Just over two weeks ago, my cell phone buzzed while I was in the middle of an afternoon work meeting. Usually I would ignore the phone in that circumstance, but I didn’t this time. It was from Kathy, and she doesn’t call all that often.
When I answered, she told me she was hiding in one room of the house after someone tried breaking in. She didn’t know if he was in the house. The Redmond police were on the way.
It was a Monday, and Kathy was working from home that day. The door bell ran. She ignored it, figuring it was UPS dropping off a package. After a long pause, the doorbell rang a few more times, and then a bunch of times.
Kathy walked from her study to near the front door and started to yell, “who is it,” just as the decorative windowpane closest to the door knob was punched in. Kathy yelled something and ran to her hiding spot, grabbing her cell phone on the way. She called 9-11 and then me.

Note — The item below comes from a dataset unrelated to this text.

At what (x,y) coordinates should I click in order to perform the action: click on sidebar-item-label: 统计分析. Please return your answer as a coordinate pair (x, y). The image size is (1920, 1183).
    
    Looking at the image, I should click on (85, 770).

The would-be burglar apparently took off. She could see through the hole that it was a male wearing a dark blue jacket with light lettering, and the police found nobody matching that description hanging around.
The physical damage was minimal. But for Kathy, this episode was emotionally difficult. For the five minutes it took the police to arrive, her home had gone from being a place of safety and comfort to being a terrifying prison.

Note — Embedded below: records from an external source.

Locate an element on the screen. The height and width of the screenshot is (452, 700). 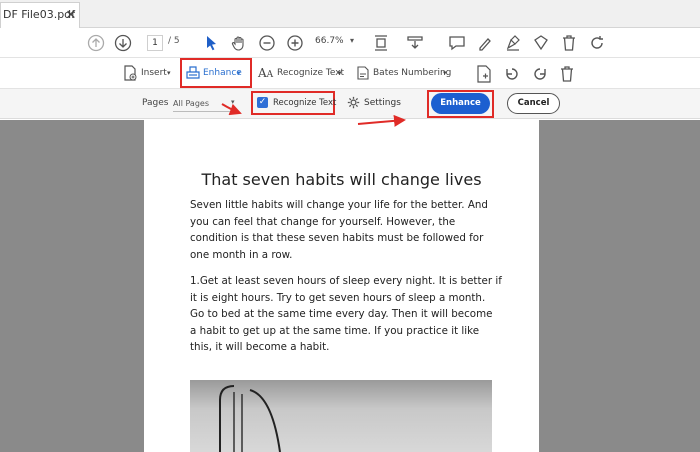
page-number-input: 1 is located at coordinates (155, 43).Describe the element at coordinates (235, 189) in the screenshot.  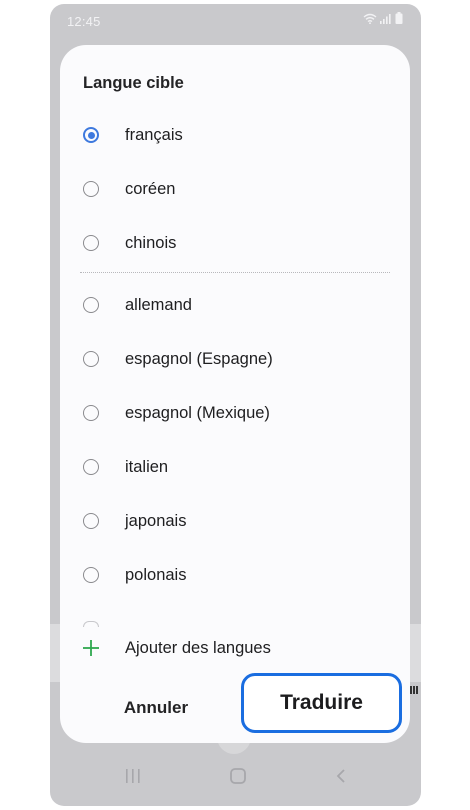
I see `language-option-coreen: coréen` at that location.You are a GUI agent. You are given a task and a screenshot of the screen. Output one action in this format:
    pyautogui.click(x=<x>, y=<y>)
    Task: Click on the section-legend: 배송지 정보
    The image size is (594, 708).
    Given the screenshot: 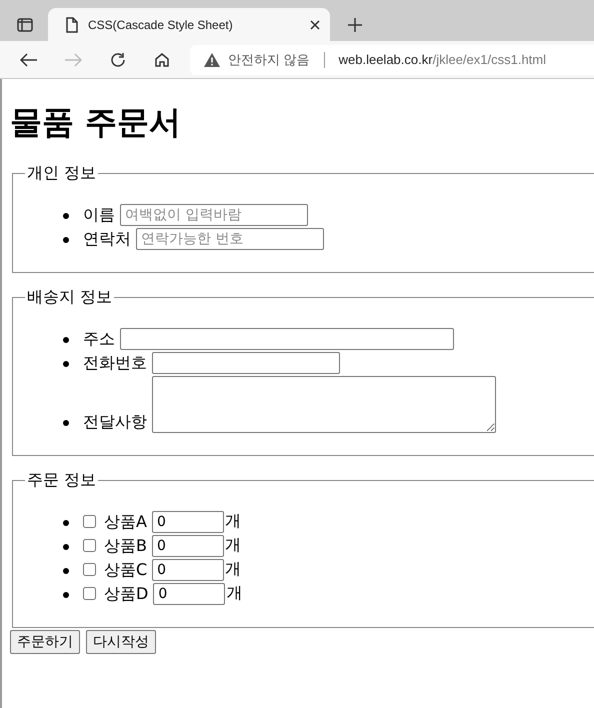 What is the action you would take?
    pyautogui.click(x=70, y=298)
    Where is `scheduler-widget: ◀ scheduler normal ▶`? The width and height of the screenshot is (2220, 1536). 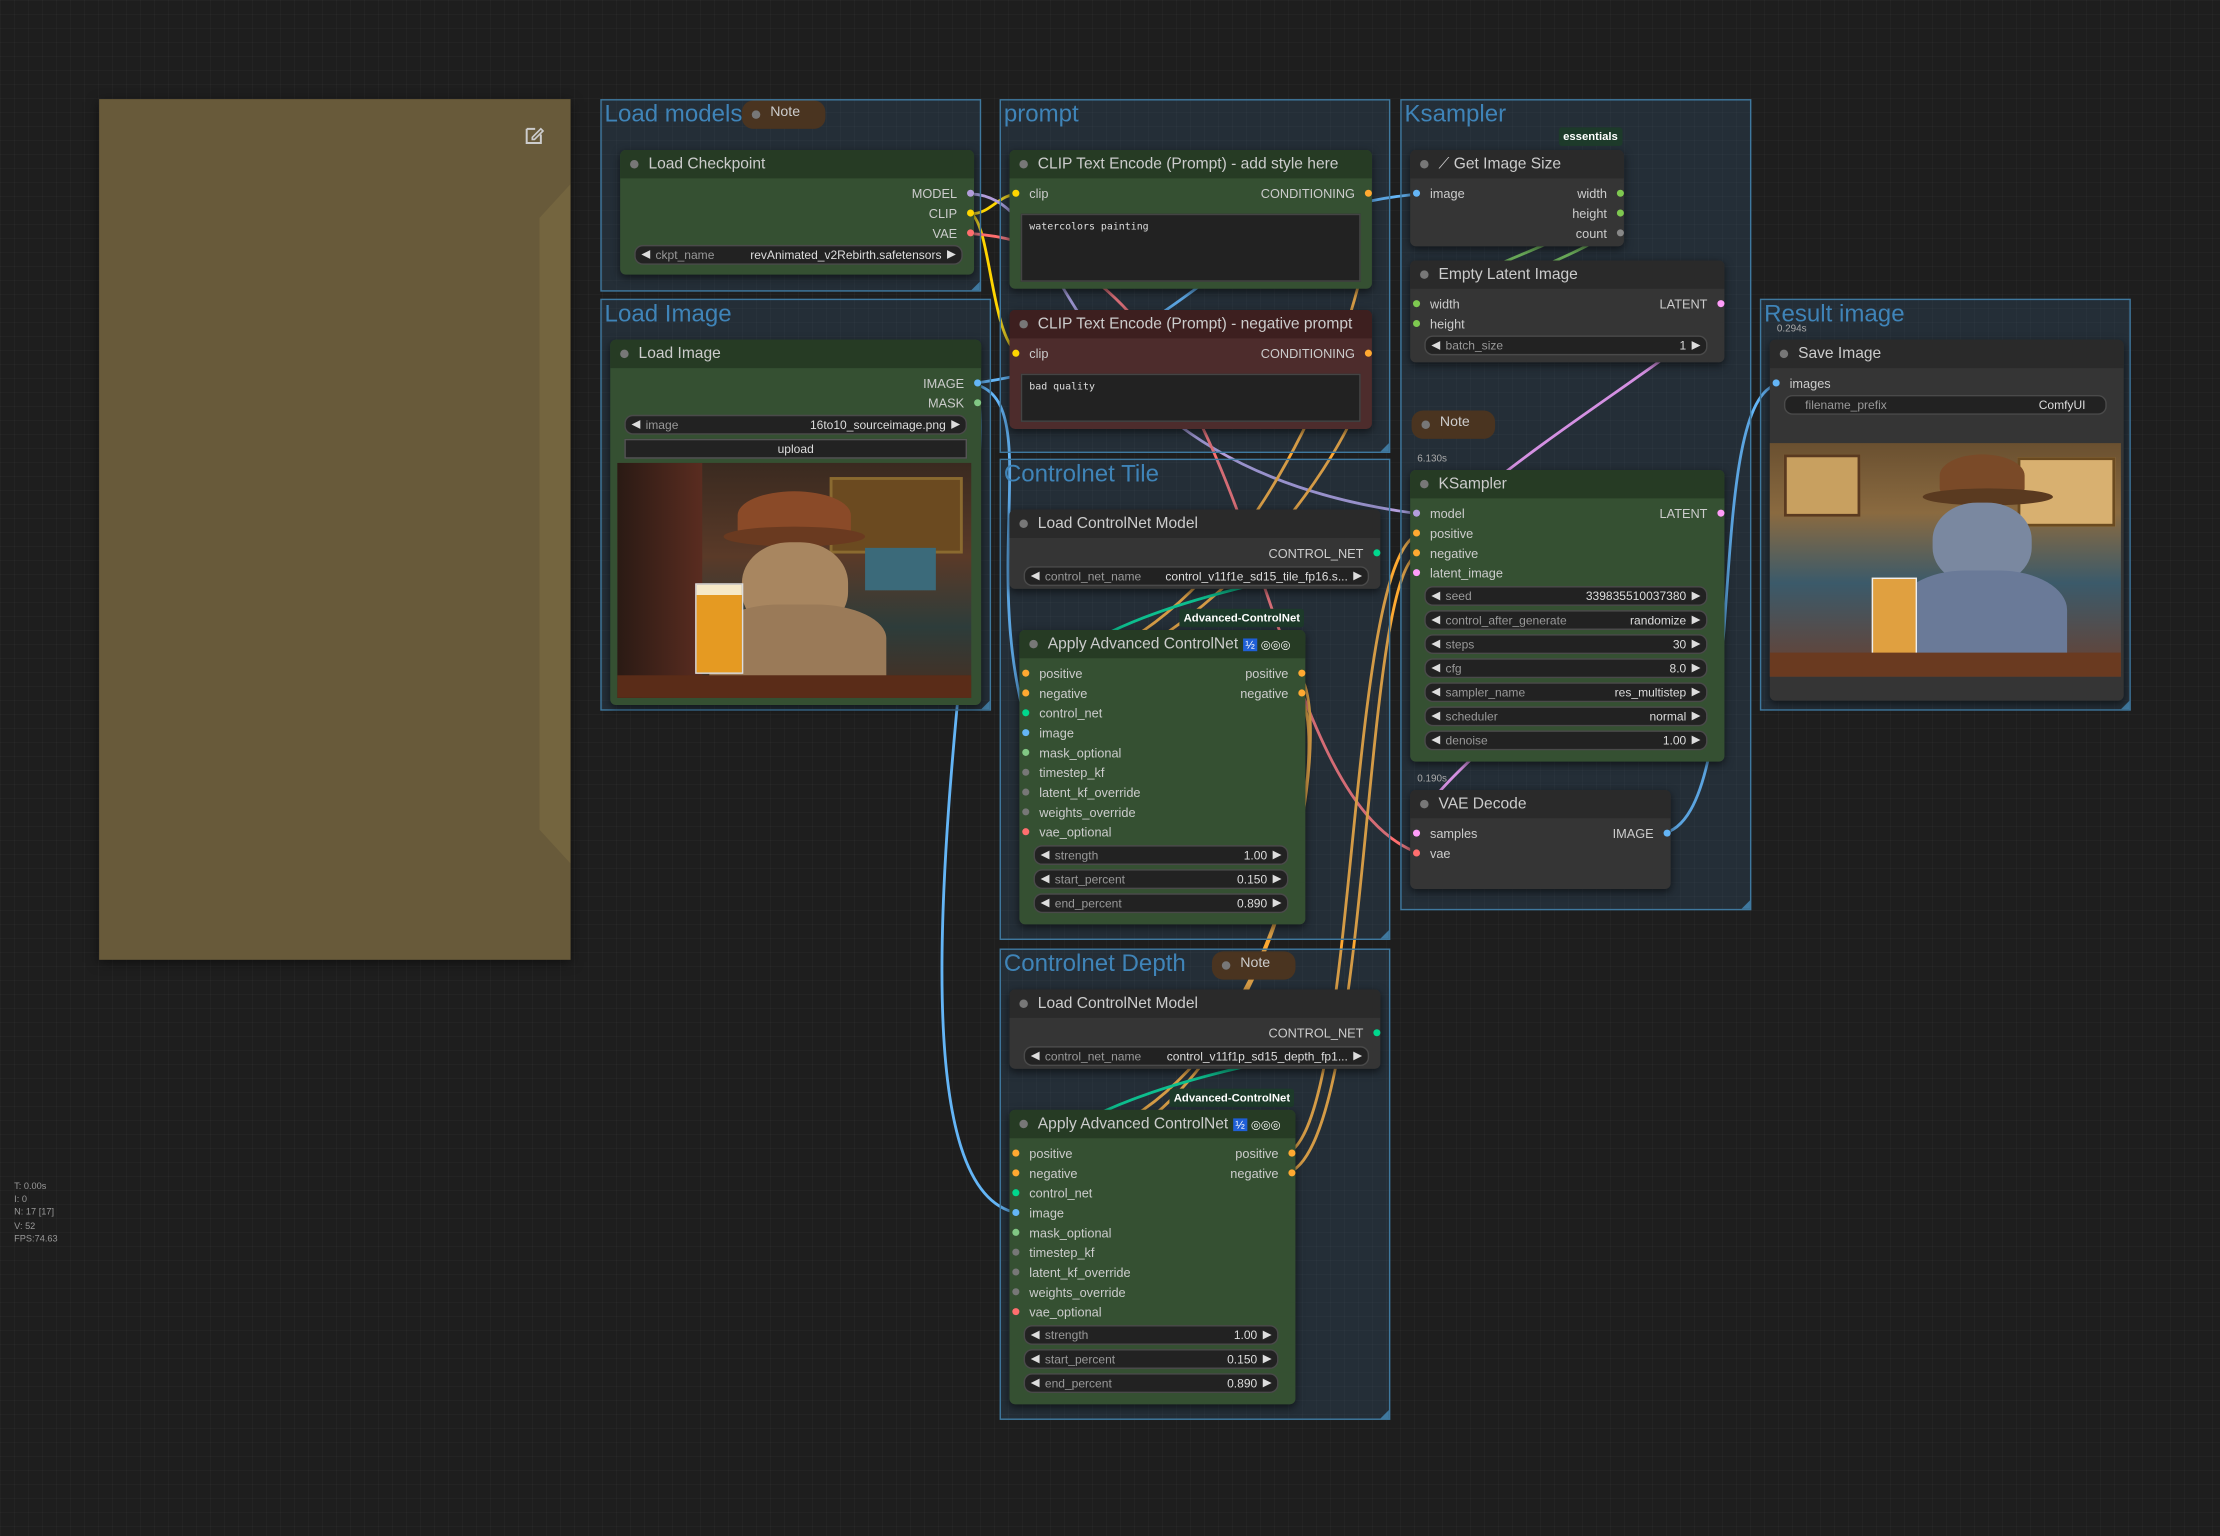 scheduler-widget: ◀ scheduler normal ▶ is located at coordinates (1566, 716).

When the police left, she talked to our friends a couple of houses down. These people have young children, which means they are well connected in the neighborhood and beyond. They sent out word warning other neighbors. Later that night a neighbor down the street send us images of all the cars and pedestrians that had passed his security camera watching over is driveway. After that, we were forwarded an email from a neighbor who was likely a target of the same individuals.
He was on the second floor of his house when a car pulled into the driveway. A clean-cut white male in his late 20s or early 30s, wearing a dark blue shirt with light blue lettering, got out of the passenger side of a silver late model Kia Optima and rang the doorbell. The home owner answered from the second floor window, and the ensuing exchanged established that the visitors had the wrong house number. The police obtained a written statement about this incident, but they have not “solved” the case, as far as I know.
On this particular day, I had promised my students a 6:00-7:30 pm review session for their final exam, so I really had no time to catch a bus home and then make it back to work. When I went to The Ave for a quick dinner, I stopped at Radio Shack and picked up a few blinking LED assemblies. After fixing the hole that evening, I set up the blinking LED assemblies near all ground floor entrances to make them look like part of an alarm system. Out of my electronics junk box, I dug up a small keypad that used to be attached to a radio. I affixed it on a wall near the front door.
Kathy appreciated my faux alarm system, but wanted the real thing. “I don’t care what it costs. I want a real alarm system and some video cameras!”
Okay…I can deal with that. As it happens, good alarm systems are quite affordable and straightforward to install. In the bad old days, an alarm system with sensors on every door and window would be a pain the the ass, if only because one would run wires from each sensor back to the control unit. Modern alarm systems are entirely wireless, and can include door and window sensors, motion sensors, glass breakage sensors, water sensors, smoke detectors, heat detectors, carbon monoxide detectors, natural gas detectors and even remote panic buttons. The control unit can be programmed to call an alarm monitoring service if you chose; or, you can program it to call your own series of numbers. You can add a dedicated cell phone “line” to most alarms. Some can even utilize the internet to email messages.
So four days later, I had an alarm system in hand. An evening later I had installed a bunch of motion sensors and all the door sensors. It took another evening to put in all the window sensors. Piece of cake.
I also picked up a video surveillance system that can continuously monitor and record video from multiple cameras around the property. That was a bit trickier to install because even with wireless transmission of the video, you need to supply 5 volts to power the cameras. An interesting feature is the ability to monitor the cameras via the internet on computers or a cell phone.
So that’s what I’ve been working on for the last two weeks. I enjoy that kind of geeky tech work.
What I’m not quite comfortable with is this new security mentality around our house. It feels like I’ve enclosed our home in virtual barbed wire or something. What’s next, a metal detector at each entrance? I’m sure I’ll get used to it soon enough, but for now it feels a little icky.
What I’ve done, basically, is to make it undesirable for a common thief to burgle my house. The flashing lights, the cameras, the security decals in windows are all notices to a would-be thief that they would have a much easier time going somewhere else.
In other words…I’ve made it my neighbors’ problem.